* _Goal_: Gather every line in the listing below that contains the word "height" and copy each of those lines in full.

* _Supplied information_:

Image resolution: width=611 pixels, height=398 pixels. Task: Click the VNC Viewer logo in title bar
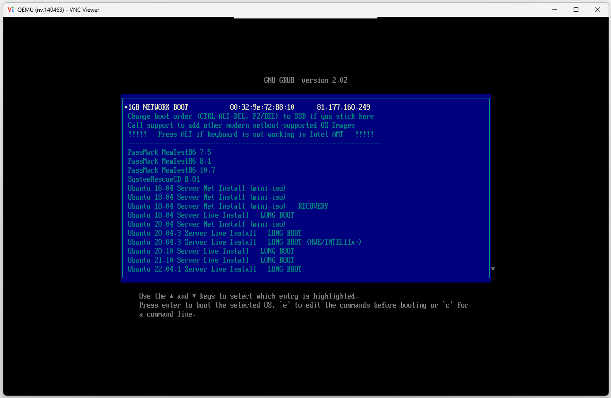coord(10,9)
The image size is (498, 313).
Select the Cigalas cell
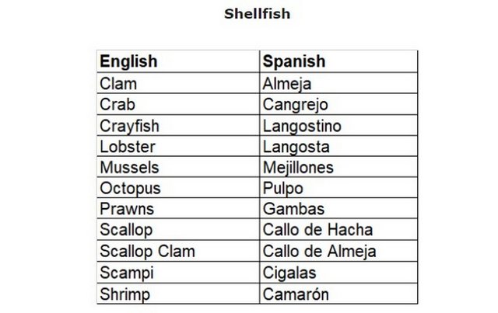pyautogui.click(x=289, y=273)
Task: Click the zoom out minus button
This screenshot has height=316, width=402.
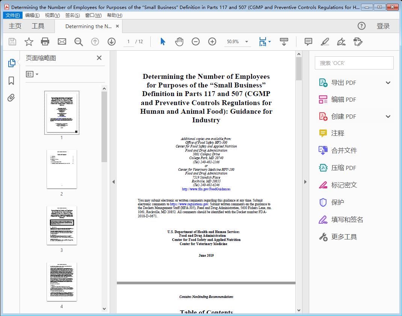Action: click(196, 42)
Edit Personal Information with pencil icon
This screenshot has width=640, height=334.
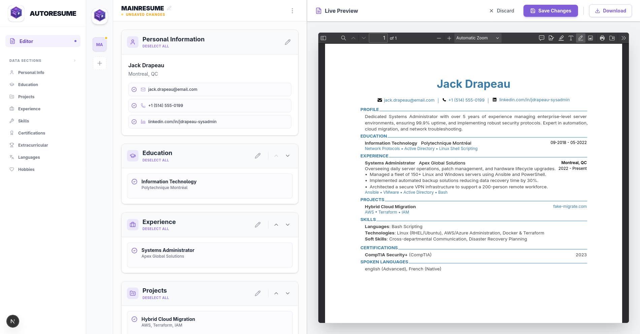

* _Written answer_:
Image resolution: width=611 pixels, height=398 pixels. Task: Click the VNC Viewer logo in title bar
This screenshot has height=316, width=402.
This screenshot has width=640, height=334.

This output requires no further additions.